[Dataset entries]
·····
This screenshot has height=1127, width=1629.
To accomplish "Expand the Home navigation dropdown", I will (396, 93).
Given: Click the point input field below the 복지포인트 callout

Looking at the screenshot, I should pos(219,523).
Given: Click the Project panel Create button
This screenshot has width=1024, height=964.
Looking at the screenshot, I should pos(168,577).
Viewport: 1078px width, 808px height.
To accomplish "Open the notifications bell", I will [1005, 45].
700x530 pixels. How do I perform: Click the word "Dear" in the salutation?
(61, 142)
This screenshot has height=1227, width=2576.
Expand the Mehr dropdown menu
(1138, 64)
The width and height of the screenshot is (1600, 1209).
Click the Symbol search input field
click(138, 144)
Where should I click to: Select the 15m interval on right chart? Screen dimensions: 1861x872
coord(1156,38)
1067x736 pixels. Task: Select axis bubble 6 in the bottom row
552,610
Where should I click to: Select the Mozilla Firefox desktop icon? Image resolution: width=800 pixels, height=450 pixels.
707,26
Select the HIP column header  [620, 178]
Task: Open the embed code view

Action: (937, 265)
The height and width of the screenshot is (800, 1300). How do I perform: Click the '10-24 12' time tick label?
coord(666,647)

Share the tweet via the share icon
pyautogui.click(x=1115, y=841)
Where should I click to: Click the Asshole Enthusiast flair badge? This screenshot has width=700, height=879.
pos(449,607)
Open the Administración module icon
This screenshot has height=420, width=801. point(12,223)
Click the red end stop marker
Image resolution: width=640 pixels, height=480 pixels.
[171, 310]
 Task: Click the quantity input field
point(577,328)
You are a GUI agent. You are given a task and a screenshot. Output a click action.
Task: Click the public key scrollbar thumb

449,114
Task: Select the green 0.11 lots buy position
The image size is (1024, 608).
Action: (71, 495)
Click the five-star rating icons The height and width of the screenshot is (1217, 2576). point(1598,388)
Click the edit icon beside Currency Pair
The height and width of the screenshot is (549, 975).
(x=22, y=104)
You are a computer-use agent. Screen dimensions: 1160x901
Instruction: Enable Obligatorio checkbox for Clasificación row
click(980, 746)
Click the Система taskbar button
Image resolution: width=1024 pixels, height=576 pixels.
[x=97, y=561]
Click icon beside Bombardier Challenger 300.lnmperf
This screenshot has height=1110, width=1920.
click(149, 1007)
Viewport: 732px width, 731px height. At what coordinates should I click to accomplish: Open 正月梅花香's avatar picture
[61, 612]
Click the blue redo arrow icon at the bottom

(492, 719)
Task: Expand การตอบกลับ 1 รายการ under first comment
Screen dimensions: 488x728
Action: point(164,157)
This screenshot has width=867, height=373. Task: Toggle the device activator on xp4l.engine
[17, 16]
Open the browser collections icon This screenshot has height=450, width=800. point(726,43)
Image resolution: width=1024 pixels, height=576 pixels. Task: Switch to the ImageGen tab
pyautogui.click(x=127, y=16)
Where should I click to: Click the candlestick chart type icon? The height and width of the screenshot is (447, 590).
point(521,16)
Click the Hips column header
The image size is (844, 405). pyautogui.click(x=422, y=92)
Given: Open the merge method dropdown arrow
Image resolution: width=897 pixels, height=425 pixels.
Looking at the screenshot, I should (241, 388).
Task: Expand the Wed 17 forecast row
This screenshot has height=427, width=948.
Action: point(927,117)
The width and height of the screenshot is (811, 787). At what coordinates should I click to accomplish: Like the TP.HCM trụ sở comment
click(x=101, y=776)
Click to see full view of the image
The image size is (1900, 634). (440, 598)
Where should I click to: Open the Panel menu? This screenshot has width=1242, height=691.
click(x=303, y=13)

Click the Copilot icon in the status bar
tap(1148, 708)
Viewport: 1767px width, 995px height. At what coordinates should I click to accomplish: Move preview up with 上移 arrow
·····
What is being asked
From the records above, copy only the lines starting with the line that holds "Select the HIP" and going on through the line that holds "Click the red end stop marker", exactly as written.

Answer to this problem
Select the HIP column header  [620, 178]
Task: Open the embed code view

Action: (937, 265)
The height and width of the screenshot is (800, 1300). How do I perform: Click the '10-24 12' time tick label?
coord(666,647)

Share the tweet via the share icon
pyautogui.click(x=1115, y=841)
Where should I click to: Click the Asshole Enthusiast flair badge? This screenshot has width=700, height=879.
pos(449,607)
Open the Administración module icon
This screenshot has height=420, width=801. point(12,223)
Click the red end stop marker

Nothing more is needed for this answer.